By goofiesmom from Marengo, IL
I have been mixing my butter with an equal amount of canola oil for a few years now. Not only does it spread cold from the fridge, it cuts the sat fat calories of butter in half and replaces them with mono and poly unsaturates which are the "good" fats. So it is healthier than margarine or butter. I just take half a pound of butter (1 cup) room temperature, and put it in my food processor. Add 1 cup Canola oil and blend until smooth. It will pour at room temperature, so pour it into a container, put a lid on it and store in the fridge. Olive oil will work for this also. I used light olive oil for the first year that I did this, but the nutritional value of Canola and Olive oils are almost identical, so it is more frugal to use Canola
Here is recipe for homemade whipped butter.
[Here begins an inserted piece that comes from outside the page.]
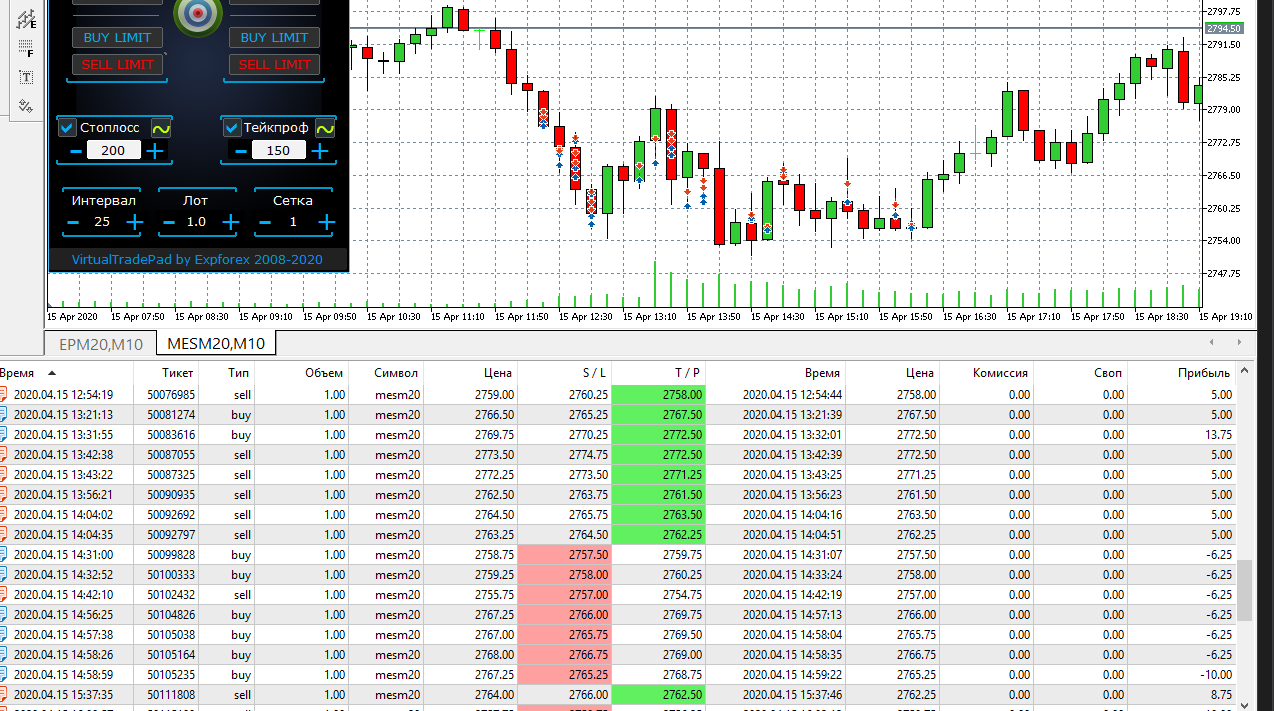Click the yellow wave icon beside Стоплосс

(161, 128)
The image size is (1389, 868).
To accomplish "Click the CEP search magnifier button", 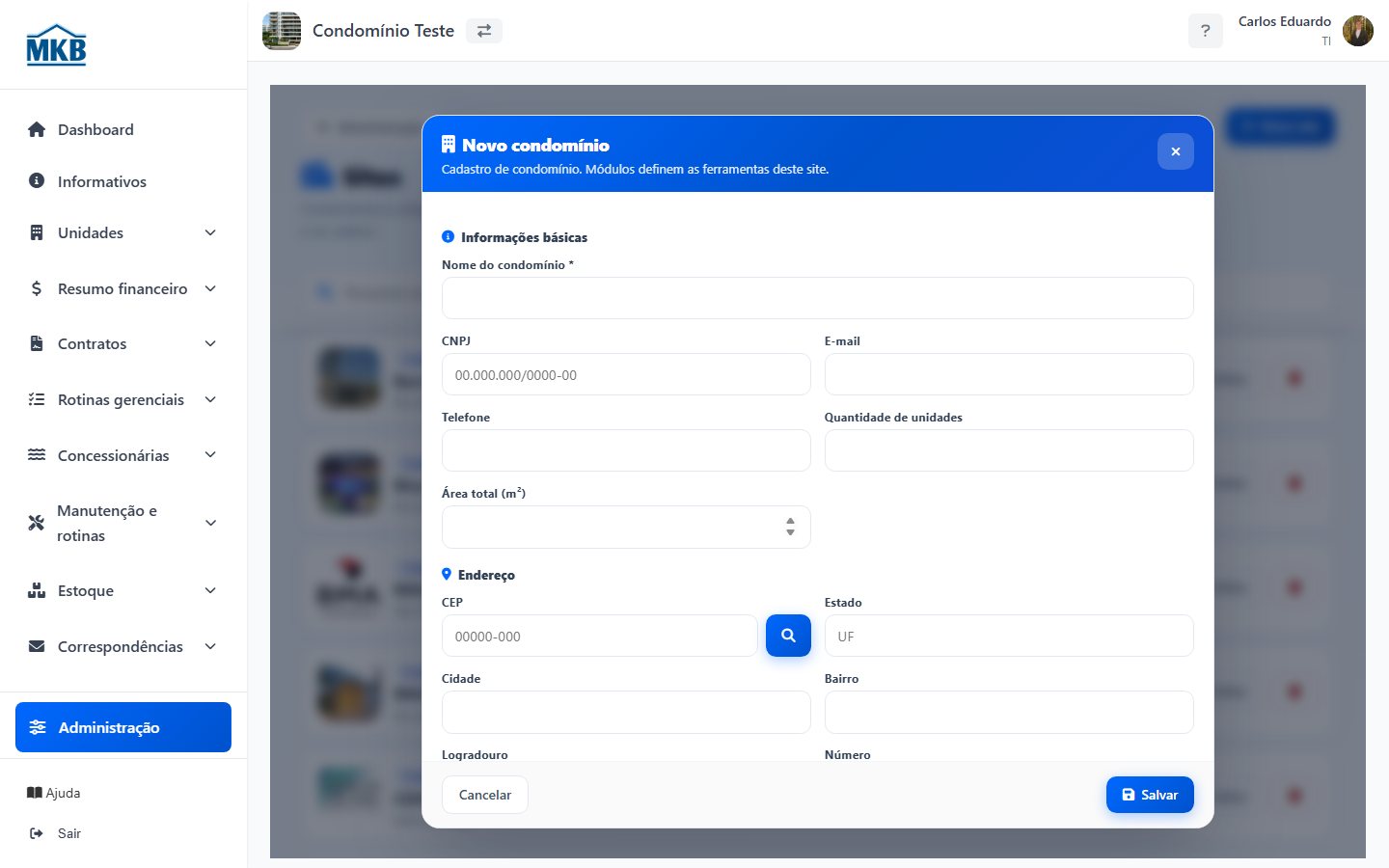I will [x=788, y=636].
8oz (2 sticks) room temperature butter.
8oz (1 cup) light olive or Canola oil.
1/2 cup very cold milk
Best if whipped with stand mixer with wire whisk to aerate. Mix butter and oil until well blended. Add cold milk and wipe on high until aerated and uniform color.
Simply soften the butter (don't melt it); then place in a deep bowl and use your electric mixer to whip it, scraping the bowl often. Once it starts to lighten in color, add the oil in a very thin stream, a little bit at a time.
Our family enjoys real butter, but to make sure they continue to eat as healthily as possible and still have what they like best, I whip one pound of room temperature butter with 6-8 ounces olive oil, but I also add a softened 8oz block of reduced calorie cream cheese and about 4 ounces of honey or orange marmalade to our "breakfast butter". Great for toast, hot biscuits, toasted bagels or English muffins.
We buy wild honey when we can, and I make my own orange marmalade so we are not eating nearly as much of the chemical preservatives as some store-bought foods have in them.
If you take off what you need in "curls", it will soften very quickly anyway. I use a potato peeler to made the curls. You can make a lot of curls at one time and keep them refrigerated, or you can just take off as many curls as you intend to eat at a single meal.